Presentato a Torino il Fondo nazionale per l'innovazione

Presentato a Torino il Fondo nazionale per l'innovazione

Il fondo di 1 miliardo previsto dalla Legge di Bilancio 2019, sul modello francese, per investire in startup italiane "partirà da maggio", ha annunciato Luigi Di Maio a Torino dove ha lanciato il cronoprogramma per l'accesso al 'Fondo Italiano Innovazione'.

Di Maio ha anche precisato che il fondo è strategico per il futuro dell'Italia ed ha l'obiettivo di "aiutare i giovani a restare da noi".

I principi cui si ispira il Fondo Nazionale Innovazione sono: Inclusione per cui è accessibile a tutti, imprese, cittadini e territori; Crescita che significa usare questo strumento in senso anticiclicoe farlo diventare volano di crescita; Ruolo di presidio strategico, garantendo alle nostre startup e PMI innovative tutto il supporto strategico necessario in una logica di sistema; Ecosistema, accelerando la maturazione del nostro sistema dell'innovazione.; Leadership internazionale, operando concretamente per attrarre in Italia grandi e qualificati operatori ed investitori VC europei e internazionali, inclusi Fondi Sovrani, e grandi aziende internazionali. In questo modo l'FNI punta a difendere l'interesse nazionale evitando non solo la cessione di asset strategici, ma anche la dispersione di talenti e di proprietà intellettuale. Due le tipologie di investimento previste: l'investimento diretto, in startup e pmi innovative, e quello indiretto, che si basa su altri fondi per puntare a cascata su più società promettenti. Gli investimenti sono effettuati dai singoli Fondi del FNI in modo selettivo, in conformita' con le migliori pratiche del settore, in funzione della capacita' di generare impatto e valore sia per l'investimento sia per l'economia nazionale. La selettività, flessibilità e rapidità degli investimenti sono gli elementi che consentono al Fni la natura di strumento chiave di mercato per lo sviluppo dell'innovazione.

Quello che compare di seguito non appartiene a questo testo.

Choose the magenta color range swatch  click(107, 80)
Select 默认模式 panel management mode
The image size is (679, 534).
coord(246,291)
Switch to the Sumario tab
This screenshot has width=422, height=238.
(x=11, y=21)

Il vicepremier Luigi Di Maio presenta il Fondo nazionale innovazione presso le Officine grandi riparazioni di Torino. A Roma poi Cassa depositi aprirà la Casa italiana del venture capital, "un luogo di condivisione dell'innovazione", specifica Palermo. Si propone quindi come interfaccia privilegiata verso gli investitori istituzionali EU, come BEI e FEI, in un rapporto non subalterno di collaborazione e pianificazione. Il budget iniziale è di 1 miliardo di euro. La strada è quella di uno sviluppo giusto e sostenibile, che crede nelle potenzialità di risveglio dell'Italia. "Non e' utopia immaginare - conclude il Ministero - che le nuove opportunita' create possano in breve tempo raddoppiare o triplicare questo numero".